CodeGen: Handle bundled instructions in two-address-instructions pass #166212

nhaehnle · 2025-11-03T19:04:03Z

If the instruction with tied operands is a BUNDLE instruction and we
handle it by replacing an operand, then we need to update the
corresponding internal operands as well. Otherwise, the resulting MIR is
invalid.

The test case is degenerate in the sense that the bundle only contains a
single instruction, but it is sufficient to exercise this issue.

Stack:

[2/2] CodeGen/AMDGPU: Allow 3-address conversion of bundled instructions #166213
[1/2] CodeGen: Handle bundled instructions in two-address-instructions pass #166212 ⬅

⚠️ Part of a stack created by spr. Merging this PR using the GitHub UI may have unexpected results.

llvmbot · 2025-11-03T19:04:37Z

@llvm/pr-subscribers-backend-amdgpu

Author: Nicolai Hähnle (nhaehnle)

Changes

If the instruction with tied operands is a BUNDLE instruction and we
handle it by replacing an operand, then we need to update the
corresponding internal operands as well. Otherwise, the resulting MIR is
invalid.

++++++++++

> Instructions:
A. According to the pull request thread, who is the author of the change?
B. Based on the pull request thread, explain why the internal operands of a BUNDLE instruction must also be updated when one of its operands is replaced.
C. Continue the pull request thread from the point where it stops.

> Information supplied:
++++++++++

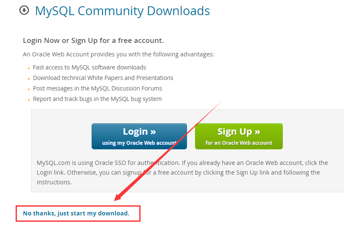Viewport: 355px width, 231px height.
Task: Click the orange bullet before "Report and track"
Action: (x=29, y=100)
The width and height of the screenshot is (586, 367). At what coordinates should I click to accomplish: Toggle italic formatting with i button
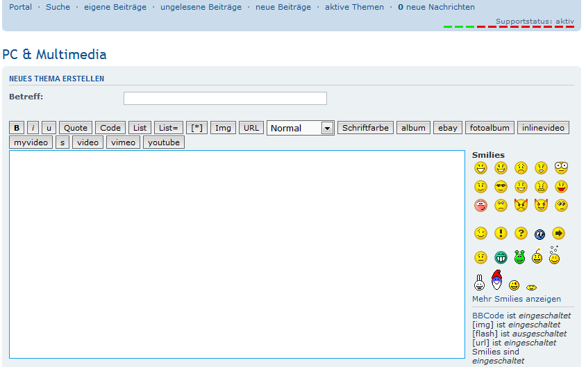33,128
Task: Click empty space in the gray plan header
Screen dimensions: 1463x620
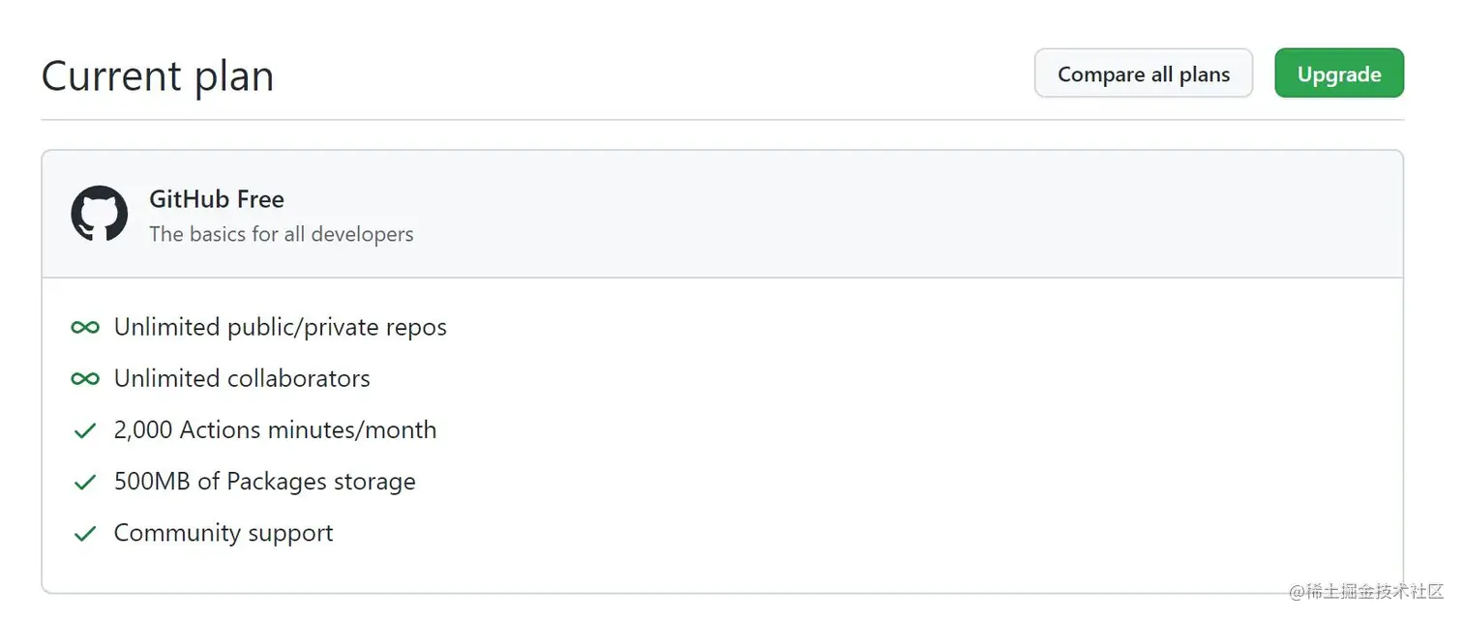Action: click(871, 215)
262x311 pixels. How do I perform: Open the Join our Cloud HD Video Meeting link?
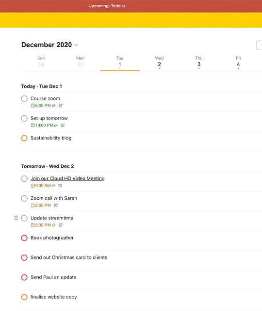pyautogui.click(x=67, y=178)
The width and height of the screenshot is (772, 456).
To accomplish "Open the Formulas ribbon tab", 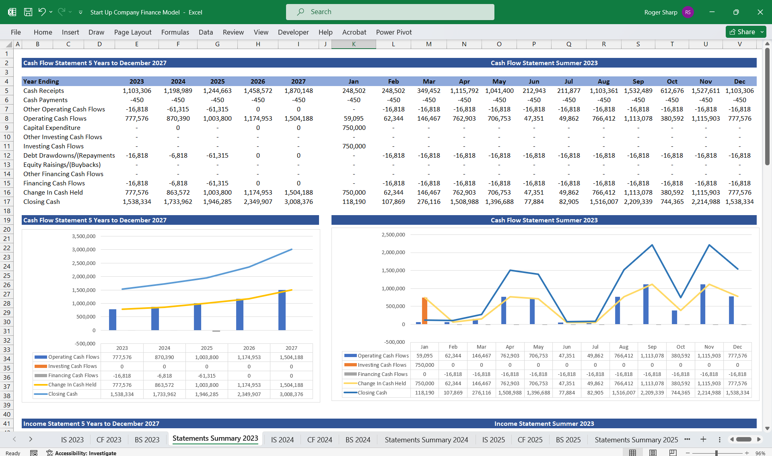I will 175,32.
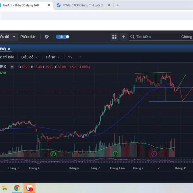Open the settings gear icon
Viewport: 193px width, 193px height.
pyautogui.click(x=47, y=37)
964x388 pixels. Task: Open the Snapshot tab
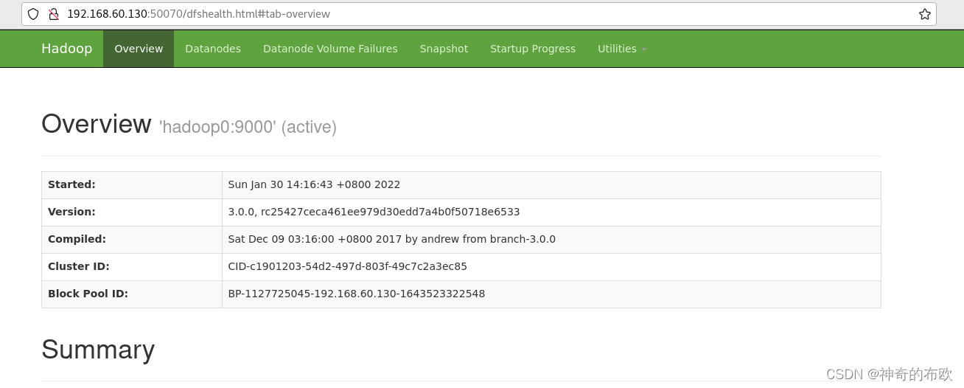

++++++++++

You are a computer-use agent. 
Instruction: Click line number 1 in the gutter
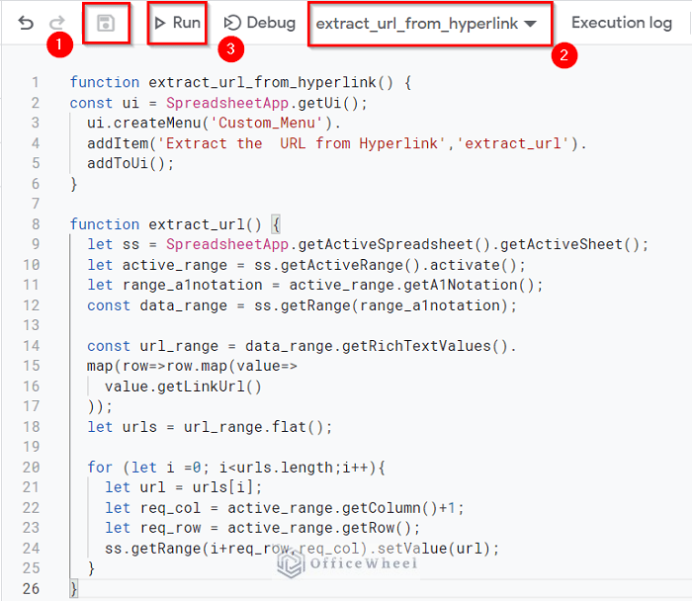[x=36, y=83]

++++++++++

> Answers:
A. Nicolai Hähnle (nhaehnle).

B. When an instruction with tied operands is a BUNDLE and the pass handles it by replacing an operand, the corresponding internal operands must be updated too. Otherwise, the resulting MIR is invalid.

C.
The test case is degenerate in the sense that the bundle only contains a
single instruction, but it is sufficient to exercise this issue.

Stack:

[5/5] #166213
[4/5] #166212 ⬅
[3/5] #166211
[2/5] #166210
[1/5] #166209

⚠️ Part of a stack created by spr. Merging this PR using the GitHub UI may have unexpected results.

Full diff: https://github.com/llvm/llvm-project/pull/166212.diff

2 Files Affected:

(modified) llvm/lib/CodeGen/TwoAddressInstructionPass.cpp (+16)
(added) llvm/test/CodeGen/AMDGPU/twoaddr-bundle.mir (+57)

diff --git a/llvm/lib/CodeGen/TwoAddressInstructionPass.cpp b/llvm/lib/CodeGen/TwoAddressInstructionPass.cpp
index 414e414738b71..1f816b94cf56b 100644
--- a/llvm/lib/CodeGen/TwoAddressInstructionPass.cpp
+++ b/llvm/lib/CodeGen/TwoAddressInstructionPass.cpp
@@ -1665,6 +1665,22 @@ void TwoAddressInstructionImpl::processTiedPairs(MachineInstr *MI,
     // by SubRegB is compatible with RegA with no subregister. So regardless of
     // whether the dest oper writes a subreg, the source oper should not.
     MO.setSubReg(0);
+
+    // Update uses of RegB to uses of RegA inside the bundle.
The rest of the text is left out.